What to work on:
Find the line with "Open the Slack icon in the left sidebar". Transcribe it and each later line of the data exactly, up to and including the last.

Data listing:
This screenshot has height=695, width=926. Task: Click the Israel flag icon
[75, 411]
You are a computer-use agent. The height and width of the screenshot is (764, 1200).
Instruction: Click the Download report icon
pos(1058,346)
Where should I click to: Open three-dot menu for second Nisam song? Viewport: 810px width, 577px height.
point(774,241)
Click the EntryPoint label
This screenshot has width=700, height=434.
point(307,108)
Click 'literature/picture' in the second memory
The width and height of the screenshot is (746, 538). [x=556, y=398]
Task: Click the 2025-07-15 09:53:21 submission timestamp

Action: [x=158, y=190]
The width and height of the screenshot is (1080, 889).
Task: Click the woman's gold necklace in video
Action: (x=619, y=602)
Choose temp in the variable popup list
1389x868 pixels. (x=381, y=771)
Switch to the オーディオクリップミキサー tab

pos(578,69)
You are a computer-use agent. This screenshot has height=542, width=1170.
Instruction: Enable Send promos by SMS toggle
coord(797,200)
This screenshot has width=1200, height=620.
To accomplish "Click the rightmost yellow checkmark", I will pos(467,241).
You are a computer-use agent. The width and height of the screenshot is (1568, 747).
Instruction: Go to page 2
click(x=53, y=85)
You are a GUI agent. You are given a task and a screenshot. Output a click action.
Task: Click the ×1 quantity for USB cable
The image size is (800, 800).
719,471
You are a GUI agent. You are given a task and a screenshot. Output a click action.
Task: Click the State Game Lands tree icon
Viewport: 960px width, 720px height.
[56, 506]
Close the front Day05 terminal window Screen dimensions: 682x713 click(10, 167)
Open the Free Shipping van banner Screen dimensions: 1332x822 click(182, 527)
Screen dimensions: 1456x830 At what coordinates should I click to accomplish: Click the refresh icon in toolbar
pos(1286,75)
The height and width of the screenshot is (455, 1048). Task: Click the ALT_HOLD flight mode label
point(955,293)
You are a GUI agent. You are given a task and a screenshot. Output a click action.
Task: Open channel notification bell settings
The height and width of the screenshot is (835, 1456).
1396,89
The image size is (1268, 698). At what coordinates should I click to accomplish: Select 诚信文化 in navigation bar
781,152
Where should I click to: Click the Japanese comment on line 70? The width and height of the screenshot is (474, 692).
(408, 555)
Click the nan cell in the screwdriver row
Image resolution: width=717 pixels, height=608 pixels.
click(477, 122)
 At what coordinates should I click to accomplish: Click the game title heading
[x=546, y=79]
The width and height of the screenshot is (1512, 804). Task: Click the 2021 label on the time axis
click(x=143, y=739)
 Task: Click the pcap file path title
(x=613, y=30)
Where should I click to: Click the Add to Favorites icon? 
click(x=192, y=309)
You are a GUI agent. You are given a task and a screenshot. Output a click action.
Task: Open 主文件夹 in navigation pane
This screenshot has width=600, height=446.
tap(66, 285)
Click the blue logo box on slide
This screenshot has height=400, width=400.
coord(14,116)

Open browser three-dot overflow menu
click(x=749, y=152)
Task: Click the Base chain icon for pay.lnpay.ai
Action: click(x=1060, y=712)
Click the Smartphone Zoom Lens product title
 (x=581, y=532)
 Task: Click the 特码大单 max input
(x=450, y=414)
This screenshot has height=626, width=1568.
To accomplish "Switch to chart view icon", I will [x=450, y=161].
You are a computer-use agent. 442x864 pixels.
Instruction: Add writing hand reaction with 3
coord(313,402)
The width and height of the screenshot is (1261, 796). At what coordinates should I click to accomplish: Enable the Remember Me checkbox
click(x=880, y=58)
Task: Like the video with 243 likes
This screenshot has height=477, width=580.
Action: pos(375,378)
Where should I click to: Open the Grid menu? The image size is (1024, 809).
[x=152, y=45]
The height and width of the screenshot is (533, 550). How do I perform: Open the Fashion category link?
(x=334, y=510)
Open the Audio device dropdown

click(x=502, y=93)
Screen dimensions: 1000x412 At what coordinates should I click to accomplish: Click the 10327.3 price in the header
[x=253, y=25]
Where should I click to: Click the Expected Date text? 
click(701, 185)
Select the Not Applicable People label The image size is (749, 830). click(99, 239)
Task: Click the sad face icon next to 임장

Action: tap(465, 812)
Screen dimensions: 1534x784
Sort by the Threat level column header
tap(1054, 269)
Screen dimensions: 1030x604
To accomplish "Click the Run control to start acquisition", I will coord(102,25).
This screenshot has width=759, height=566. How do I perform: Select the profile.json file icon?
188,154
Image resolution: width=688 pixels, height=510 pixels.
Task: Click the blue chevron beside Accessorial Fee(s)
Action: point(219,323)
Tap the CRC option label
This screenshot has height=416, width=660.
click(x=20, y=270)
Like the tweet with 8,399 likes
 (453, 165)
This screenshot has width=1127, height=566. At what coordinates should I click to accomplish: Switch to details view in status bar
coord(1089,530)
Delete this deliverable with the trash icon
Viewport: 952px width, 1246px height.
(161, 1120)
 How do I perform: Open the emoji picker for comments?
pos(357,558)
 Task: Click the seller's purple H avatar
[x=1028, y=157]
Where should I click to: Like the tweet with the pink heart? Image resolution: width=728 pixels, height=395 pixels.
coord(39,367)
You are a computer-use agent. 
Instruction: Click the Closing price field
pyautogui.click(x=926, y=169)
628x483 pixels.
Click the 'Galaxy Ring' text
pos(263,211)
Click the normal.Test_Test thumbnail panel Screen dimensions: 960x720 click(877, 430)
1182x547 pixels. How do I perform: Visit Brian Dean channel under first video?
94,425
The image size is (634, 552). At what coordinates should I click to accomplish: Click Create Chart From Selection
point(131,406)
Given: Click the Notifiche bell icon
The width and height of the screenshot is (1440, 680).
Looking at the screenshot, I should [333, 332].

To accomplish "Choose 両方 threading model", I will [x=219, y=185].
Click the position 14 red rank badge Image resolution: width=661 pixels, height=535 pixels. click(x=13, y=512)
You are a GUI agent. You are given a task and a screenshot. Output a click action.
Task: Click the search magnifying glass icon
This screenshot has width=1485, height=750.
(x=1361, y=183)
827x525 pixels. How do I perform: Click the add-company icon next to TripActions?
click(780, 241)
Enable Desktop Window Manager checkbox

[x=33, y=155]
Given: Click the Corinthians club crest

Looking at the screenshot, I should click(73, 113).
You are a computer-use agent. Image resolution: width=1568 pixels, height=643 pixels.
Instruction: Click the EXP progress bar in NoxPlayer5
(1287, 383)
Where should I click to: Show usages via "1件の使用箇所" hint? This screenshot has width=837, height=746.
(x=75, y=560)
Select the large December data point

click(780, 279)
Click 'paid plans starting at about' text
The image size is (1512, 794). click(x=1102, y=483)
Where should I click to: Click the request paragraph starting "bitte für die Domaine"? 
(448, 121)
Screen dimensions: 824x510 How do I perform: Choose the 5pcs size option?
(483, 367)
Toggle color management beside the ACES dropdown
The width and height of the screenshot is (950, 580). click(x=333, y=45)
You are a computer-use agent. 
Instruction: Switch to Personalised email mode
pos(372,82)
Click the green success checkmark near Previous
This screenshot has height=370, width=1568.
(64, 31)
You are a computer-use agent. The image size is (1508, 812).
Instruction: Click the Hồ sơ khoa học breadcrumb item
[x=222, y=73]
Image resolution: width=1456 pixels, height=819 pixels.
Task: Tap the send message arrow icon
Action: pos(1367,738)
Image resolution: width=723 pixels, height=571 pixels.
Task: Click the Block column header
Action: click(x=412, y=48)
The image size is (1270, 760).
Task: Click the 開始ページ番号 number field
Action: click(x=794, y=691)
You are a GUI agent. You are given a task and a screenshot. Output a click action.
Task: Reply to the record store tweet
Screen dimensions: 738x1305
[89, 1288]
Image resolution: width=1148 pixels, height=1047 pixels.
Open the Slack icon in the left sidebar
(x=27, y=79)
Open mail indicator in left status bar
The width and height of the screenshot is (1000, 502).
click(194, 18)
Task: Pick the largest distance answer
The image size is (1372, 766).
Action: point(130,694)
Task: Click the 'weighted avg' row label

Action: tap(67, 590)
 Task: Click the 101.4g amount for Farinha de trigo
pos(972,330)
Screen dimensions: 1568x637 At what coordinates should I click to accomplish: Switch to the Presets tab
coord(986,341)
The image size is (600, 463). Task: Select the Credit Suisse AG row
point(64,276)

Answer area:
Open the Slack icon in the left sidebar
(x=27, y=79)
Open mail indicator in left status bar
The width and height of the screenshot is (1000, 502).
click(194, 18)
Task: Pick the largest distance answer
The image size is (1372, 766).
Action: point(130,694)
Task: Click the 'weighted avg' row label

Action: tap(67, 590)
 Task: Click the 101.4g amount for Farinha de trigo
pos(972,330)
Screen dimensions: 1568x637 At what coordinates should I click to accomplish: Switch to the Presets tab
coord(986,341)
The image size is (600, 463). Task: Select the Credit Suisse AG row
point(64,276)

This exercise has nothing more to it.